La hausse du coût des matières premières gâche la saison des résultats
«Pricing power», deux mots qui résonnent comme une formule magique alors que la hausse du coût des matières premières joue les trouble-fête au bal des résultats semestriels. Tous les groupes ne disposent pas des ingrédients pour faire valoir ce «pouvoir» leur permettant de répercuter sur leurs prix de vente les surcoûts. Un climat de prudence exacerbé par un euro fort et par l’impact du séisme japonais du 11 mars.
Ciments Français a ainsi déçu le marché vendredi, au sein d’un secteur particulièrement exposé. Tout comme Schneider Electric, qui a révisé en baisse son objectif annuel de marge opérationnelle. L’analyste de Jefferies International, Alex Barnett, a regretté concernant le spécialiste des équipements électriques que «les résultats [soient] décevants en dépit d’attentes pourtant prudentes». «Où est donc le pricing power?» s’est-il désolé. Le groupe a, il est vrai, revu en hausse, de 250 à 400 millions d’euros, l’effet négatif de l’envolée des matières premières, l’estimation initiale ayant déjà été subie sur le seul premier semestre. Cet impact «n’a jamais été aussi fort sur nos comptes» s’est plaint le président du directoire Jean-Pascal Tricoire dans un entretien accordé aux Echos. Il s’agit bien selon le dirigeant de l’un des principaux enjeux auxquels le groupe doit faire face. Schneider Electric a souffert d’une comparaison défavorable face à son concurrent Legrand, qui lui a davantage convaincu en préservant sa marge opérationnelle et en confirmant ses objectifs annuels.

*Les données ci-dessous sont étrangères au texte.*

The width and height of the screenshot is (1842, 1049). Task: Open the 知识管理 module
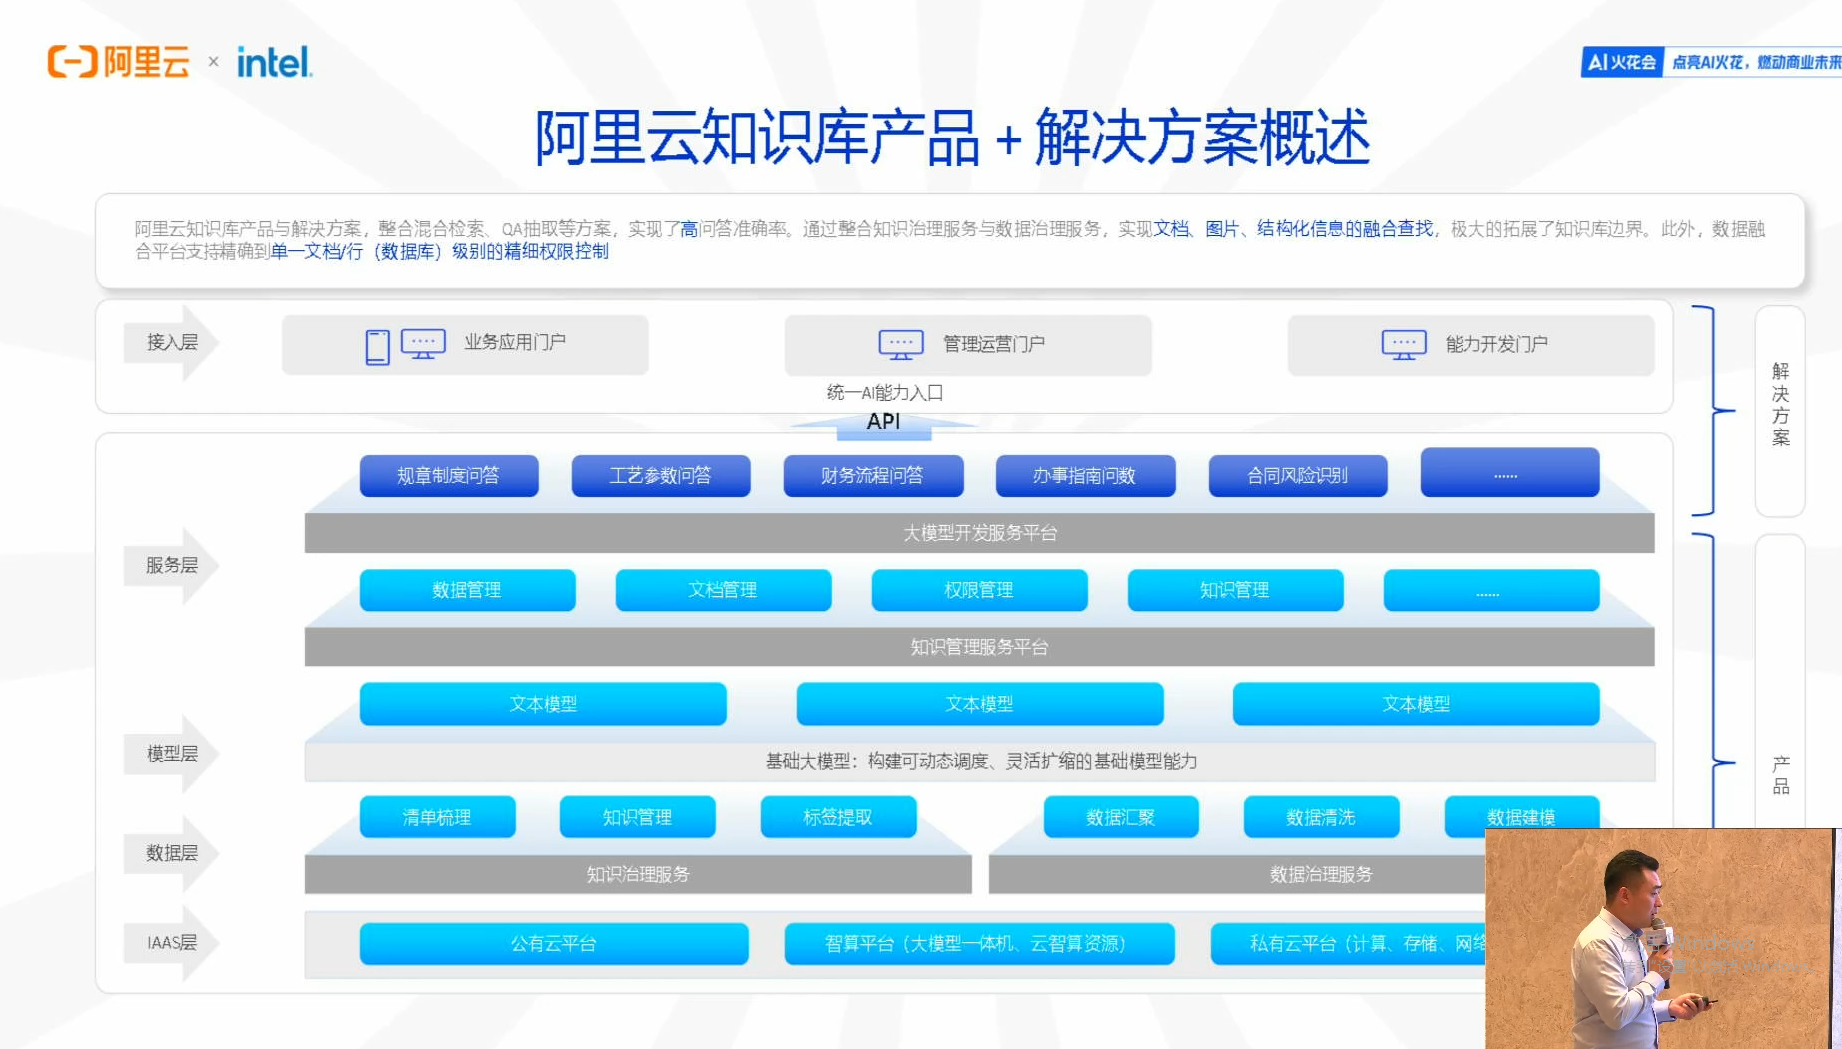point(1235,590)
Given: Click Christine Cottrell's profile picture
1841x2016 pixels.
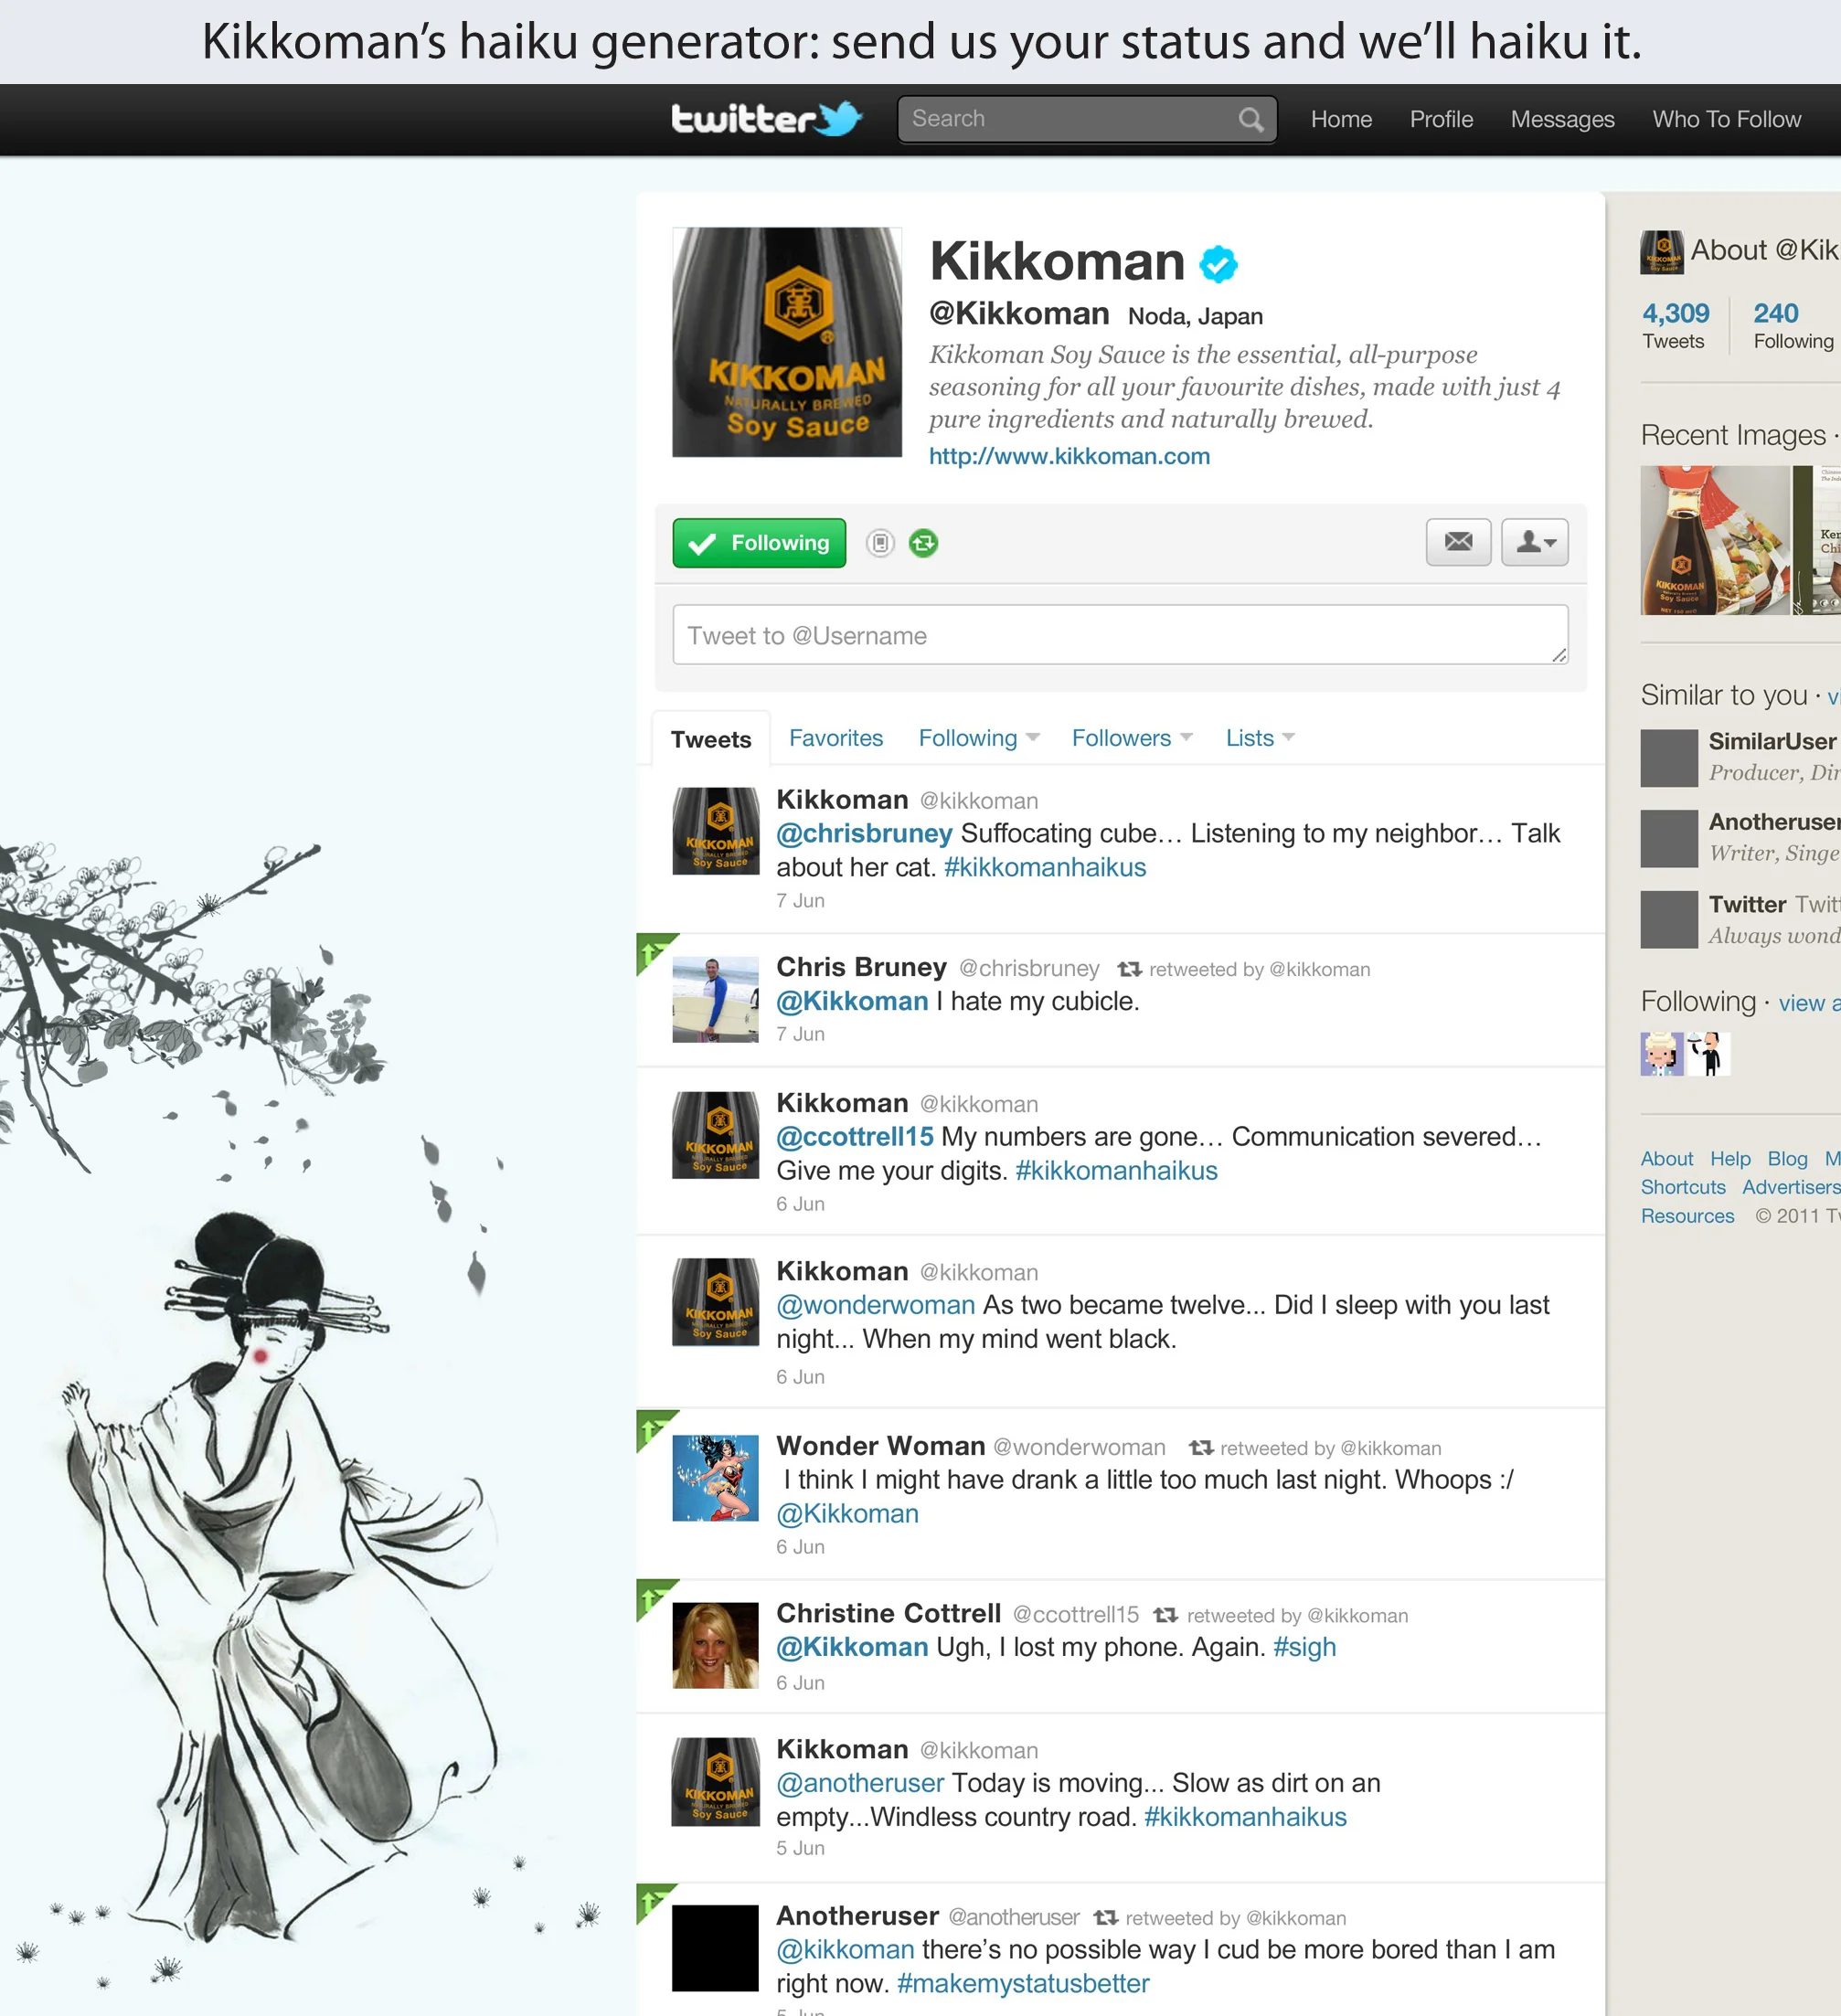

Certains groupes font en effet preuve d’une grande habileté. A l’image de Saint-Gobain, qui a rassuré sur sa capacité de résistance face à un impact toujours évalué à 600 millions d’euros en 2011, ou de Michelin. Le gérant du pneumaticien, Jean-Dominique Senard, a indiqué vendredi que les hausses de tarifs d’ores et déjà entrées en vigueur ou annoncées devraient permettre au groupe de compenser la quasi-totalité du surcoût occasionné par l’évolution erratique mais haussière des cours des matières premières, pétrole et caoutchouc naturel en tête. Il y a trois mois, le groupe, qui a maintenu vendredi son estimation de cet impact à 1,8 milliard d’euros en 2011, misait sur un taux de récupération voisin de 80%. Le dirigeant a par ailleurs chiffré à 150 millions d’euros environ en 2011 l’effet négatif de l’appréciation de l’euro à son cours actuel face au dollar.